• **WHAT THIS TASK INVOLVES**
The entries that follow should come back exactly, with no pictures among them.
>>>>>
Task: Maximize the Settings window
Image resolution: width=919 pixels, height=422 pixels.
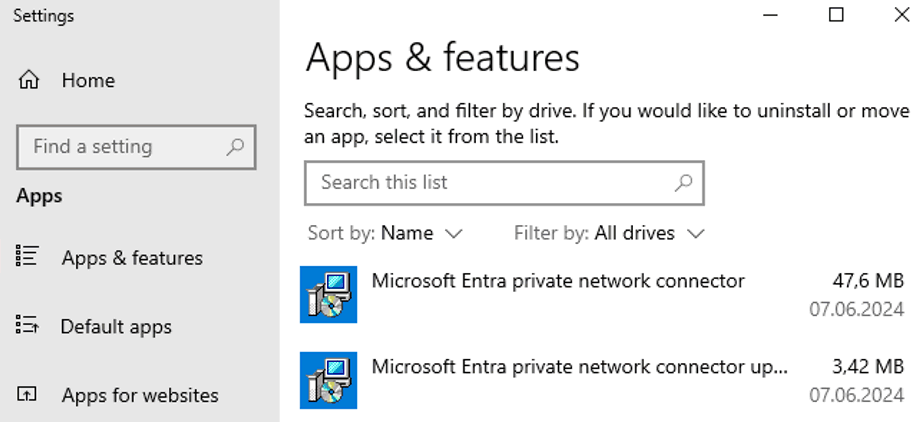Action: [x=836, y=15]
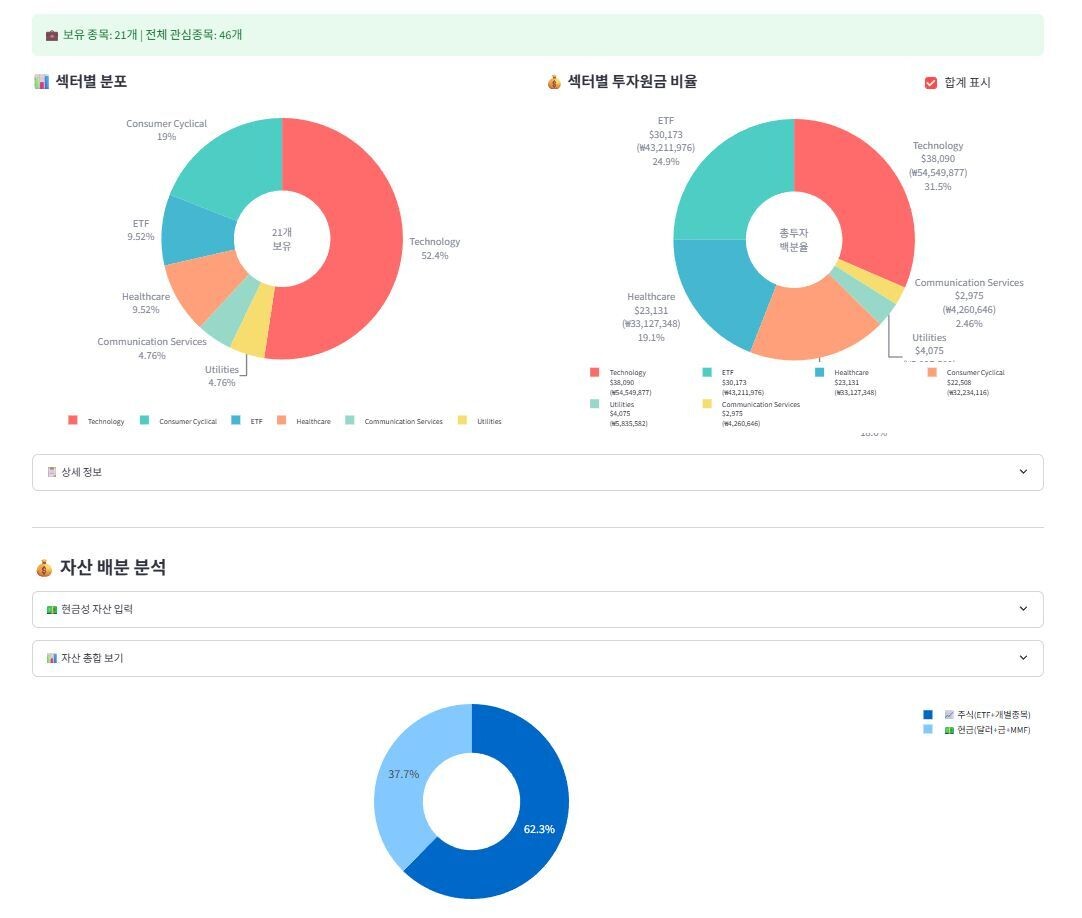Click the briefcase icon in the 보유 종목 banner
Image resolution: width=1082 pixels, height=918 pixels.
click(52, 35)
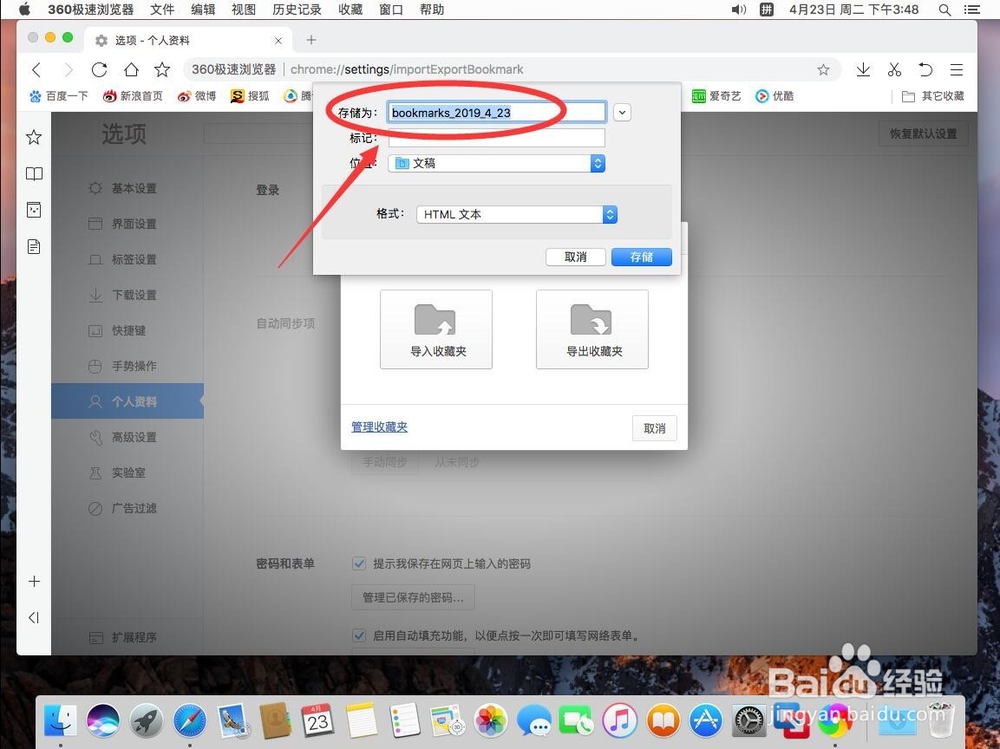Expand the save dialog with the disclosure arrow

622,112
<<<<<
• **SOLUTION FOR THIS TASK**
Task: Maximize the Settings window
Image resolution: width=919 pixels, height=422 pixels.
Action: [x=836, y=15]
Click the briefcase icon in the 보유 종목 banner
Image resolution: width=1082 pixels, height=918 pixels.
click(52, 35)
Expand the save dialog with the disclosure arrow

622,112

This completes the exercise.